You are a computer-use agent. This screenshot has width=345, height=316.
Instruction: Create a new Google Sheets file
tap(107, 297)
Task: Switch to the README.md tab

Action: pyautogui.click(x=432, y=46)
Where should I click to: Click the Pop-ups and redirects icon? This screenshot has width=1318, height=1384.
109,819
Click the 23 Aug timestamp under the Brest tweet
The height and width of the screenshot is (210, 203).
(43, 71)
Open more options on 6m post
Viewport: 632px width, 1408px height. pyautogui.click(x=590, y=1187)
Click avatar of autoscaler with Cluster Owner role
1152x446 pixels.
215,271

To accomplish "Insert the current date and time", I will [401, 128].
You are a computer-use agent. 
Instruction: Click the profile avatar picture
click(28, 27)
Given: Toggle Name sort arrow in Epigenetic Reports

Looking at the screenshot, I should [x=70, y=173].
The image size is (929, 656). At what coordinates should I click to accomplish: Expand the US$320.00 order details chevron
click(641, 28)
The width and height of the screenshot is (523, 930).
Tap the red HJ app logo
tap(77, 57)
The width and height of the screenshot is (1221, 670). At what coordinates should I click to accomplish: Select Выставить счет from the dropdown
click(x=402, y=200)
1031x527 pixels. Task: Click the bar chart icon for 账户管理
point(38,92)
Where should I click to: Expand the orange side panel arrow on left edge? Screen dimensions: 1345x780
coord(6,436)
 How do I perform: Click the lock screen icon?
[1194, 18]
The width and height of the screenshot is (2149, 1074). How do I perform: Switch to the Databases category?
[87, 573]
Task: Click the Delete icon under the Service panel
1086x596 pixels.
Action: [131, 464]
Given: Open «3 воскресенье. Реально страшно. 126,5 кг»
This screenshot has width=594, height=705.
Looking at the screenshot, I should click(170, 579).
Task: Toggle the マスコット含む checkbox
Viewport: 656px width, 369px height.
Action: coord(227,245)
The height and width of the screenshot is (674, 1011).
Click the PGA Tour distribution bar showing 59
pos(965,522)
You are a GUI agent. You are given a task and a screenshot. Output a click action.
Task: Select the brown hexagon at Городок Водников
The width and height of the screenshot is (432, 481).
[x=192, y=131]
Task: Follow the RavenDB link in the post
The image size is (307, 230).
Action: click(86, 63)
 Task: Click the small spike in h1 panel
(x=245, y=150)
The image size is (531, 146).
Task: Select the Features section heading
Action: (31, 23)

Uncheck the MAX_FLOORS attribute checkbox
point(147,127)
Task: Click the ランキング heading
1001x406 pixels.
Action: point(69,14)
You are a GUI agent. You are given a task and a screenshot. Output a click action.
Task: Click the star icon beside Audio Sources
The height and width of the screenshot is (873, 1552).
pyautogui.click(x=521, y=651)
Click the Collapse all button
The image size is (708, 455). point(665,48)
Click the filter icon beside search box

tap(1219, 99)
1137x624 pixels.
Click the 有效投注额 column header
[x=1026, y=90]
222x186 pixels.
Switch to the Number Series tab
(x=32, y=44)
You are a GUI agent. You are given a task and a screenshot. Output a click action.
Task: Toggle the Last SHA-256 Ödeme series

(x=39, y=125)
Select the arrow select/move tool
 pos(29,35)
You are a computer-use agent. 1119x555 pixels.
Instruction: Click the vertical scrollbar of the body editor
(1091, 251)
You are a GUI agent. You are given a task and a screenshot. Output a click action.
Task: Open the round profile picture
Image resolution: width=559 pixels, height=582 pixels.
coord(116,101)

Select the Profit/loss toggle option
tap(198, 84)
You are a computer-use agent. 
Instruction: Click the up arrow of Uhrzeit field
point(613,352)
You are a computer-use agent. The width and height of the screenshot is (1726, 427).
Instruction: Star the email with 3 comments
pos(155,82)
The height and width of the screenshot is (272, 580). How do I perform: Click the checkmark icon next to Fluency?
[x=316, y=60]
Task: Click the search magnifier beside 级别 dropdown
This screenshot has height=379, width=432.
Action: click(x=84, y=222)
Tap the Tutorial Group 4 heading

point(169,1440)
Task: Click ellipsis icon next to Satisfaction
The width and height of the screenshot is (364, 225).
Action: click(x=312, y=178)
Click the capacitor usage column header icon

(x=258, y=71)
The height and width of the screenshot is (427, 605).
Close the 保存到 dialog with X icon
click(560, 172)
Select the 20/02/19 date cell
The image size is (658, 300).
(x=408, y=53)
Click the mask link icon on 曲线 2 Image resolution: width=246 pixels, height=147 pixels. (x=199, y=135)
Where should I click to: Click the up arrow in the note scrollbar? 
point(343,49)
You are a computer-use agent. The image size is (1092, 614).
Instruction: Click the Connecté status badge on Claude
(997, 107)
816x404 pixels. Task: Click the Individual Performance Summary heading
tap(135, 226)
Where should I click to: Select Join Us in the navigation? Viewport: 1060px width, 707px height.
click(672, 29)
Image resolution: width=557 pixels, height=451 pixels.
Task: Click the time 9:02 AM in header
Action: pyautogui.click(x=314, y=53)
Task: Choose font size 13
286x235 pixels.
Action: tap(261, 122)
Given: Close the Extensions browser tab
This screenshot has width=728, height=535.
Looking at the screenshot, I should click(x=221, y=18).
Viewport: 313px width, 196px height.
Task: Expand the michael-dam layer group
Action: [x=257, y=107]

+++

Transcribe each line of the material without any alteration.

▸ **Solution to the problem**
You are a computer-use agent. This screenshot has width=345, height=316.
Instruction: Create a new Google Sheets file
tap(107, 297)
Task: Switch to the README.md tab

Action: pyautogui.click(x=432, y=46)
Where should I click to: Click the Pop-ups and redirects icon? This screenshot has width=1318, height=1384.
109,819
Click the 23 Aug timestamp under the Brest tweet
The height and width of the screenshot is (210, 203).
(43, 71)
Open more options on 6m post
Viewport: 632px width, 1408px height. pyautogui.click(x=590, y=1187)
Click avatar of autoscaler with Cluster Owner role
1152x446 pixels.
215,271

To accomplish "Insert the current date and time", I will [401, 128].
You are a computer-use agent. 
Instruction: Click the profile avatar picture
click(28, 27)
Given: Toggle Name sort arrow in Epigenetic Reports

Looking at the screenshot, I should [x=70, y=173].
The image size is (929, 656). At what coordinates should I click to accomplish: Expand the US$320.00 order details chevron
click(641, 28)
The width and height of the screenshot is (523, 930).
Tap the red HJ app logo
tap(77, 57)
The width and height of the screenshot is (1221, 670). At what coordinates should I click to accomplish: Select Выставить счет from the dropdown
click(x=402, y=200)
1031x527 pixels. Task: Click the bar chart icon for 账户管理
point(38,92)
Where should I click to: Expand the orange side panel arrow on left edge? Screen dimensions: 1345x780
coord(6,436)
 How do I perform: Click the lock screen icon?
[1194, 18]
The width and height of the screenshot is (2149, 1074). How do I perform: Switch to the Databases category?
[87, 573]
Task: Click the Delete icon under the Service panel
1086x596 pixels.
Action: [131, 464]
Given: Open «3 воскресенье. Реально страшно. 126,5 кг»
This screenshot has width=594, height=705.
Looking at the screenshot, I should click(170, 579).
Task: Toggle the マスコット含む checkbox
Viewport: 656px width, 369px height.
Action: coord(227,245)
The height and width of the screenshot is (674, 1011).
Click the PGA Tour distribution bar showing 59
pos(965,522)
You are a GUI agent. You are given a task and a screenshot. Output a click action.
Task: Select the brown hexagon at Городок Водников
The width and height of the screenshot is (432, 481).
[x=192, y=131]
Task: Follow the RavenDB link in the post
The image size is (307, 230).
Action: click(86, 63)
 Task: Click the small spike in h1 panel
(x=245, y=150)
The image size is (531, 146).
Task: Select the Features section heading
Action: (31, 23)

Uncheck the MAX_FLOORS attribute checkbox
point(147,127)
Task: Click the ランキング heading
1001x406 pixels.
Action: point(69,14)
You are a GUI agent. You are given a task and a screenshot. Output a click action.
Task: Click the star icon beside Audio Sources
The height and width of the screenshot is (873, 1552).
pyautogui.click(x=521, y=651)
Click the Collapse all button
The image size is (708, 455). point(665,48)
Click the filter icon beside search box

tap(1219, 99)
1137x624 pixels.
Click the 有效投注额 column header
[x=1026, y=90]
222x186 pixels.
Switch to the Number Series tab
(x=32, y=44)
You are a GUI agent. You are given a task and a screenshot. Output a click action.
Task: Toggle the Last SHA-256 Ödeme series

(x=39, y=125)
Select the arrow select/move tool
 pos(29,35)
You are a computer-use agent. 1119x555 pixels.
Instruction: Click the vertical scrollbar of the body editor
(1091, 251)
You are a GUI agent. You are given a task and a screenshot. Output a click action.
Task: Open the round profile picture
Image resolution: width=559 pixels, height=582 pixels.
coord(116,101)

Select the Profit/loss toggle option
tap(198, 84)
You are a computer-use agent. 
Instruction: Click the up arrow of Uhrzeit field
point(613,352)
You are a computer-use agent. The width and height of the screenshot is (1726, 427).
Instruction: Star the email with 3 comments
pos(155,82)
The height and width of the screenshot is (272, 580). How do I perform: Click the checkmark icon next to Fluency?
[x=316, y=60]
Task: Click the search magnifier beside 级别 dropdown
This screenshot has height=379, width=432.
Action: click(x=84, y=222)
Tap the Tutorial Group 4 heading

point(169,1440)
Task: Click ellipsis icon next to Satisfaction
The width and height of the screenshot is (364, 225).
Action: click(x=312, y=178)
Click the capacitor usage column header icon

(x=258, y=71)
The height and width of the screenshot is (427, 605).
Close the 保存到 dialog with X icon
click(560, 172)
Select the 20/02/19 date cell
The image size is (658, 300).
(x=408, y=53)
Click the mask link icon on 曲线 2 Image resolution: width=246 pixels, height=147 pixels. (x=199, y=135)
Where should I click to: Click the up arrow in the note scrollbar? 
point(343,49)
You are a computer-use agent. The image size is (1092, 614).
Instruction: Click the Connecté status badge on Claude
(997, 107)
816x404 pixels. Task: Click the Individual Performance Summary heading
tap(135, 226)
Where should I click to: Select Join Us in the navigation? Viewport: 1060px width, 707px height.
click(672, 29)
Image resolution: width=557 pixels, height=451 pixels.
Task: Click the time 9:02 AM in header
Action: pyautogui.click(x=314, y=53)
Task: Choose font size 13
286x235 pixels.
Action: tap(261, 122)
Given: Close the Extensions browser tab
This screenshot has width=728, height=535.
Looking at the screenshot, I should click(x=221, y=18).
Viewport: 313px width, 196px height.
Task: Expand the michael-dam layer group
Action: [x=257, y=107]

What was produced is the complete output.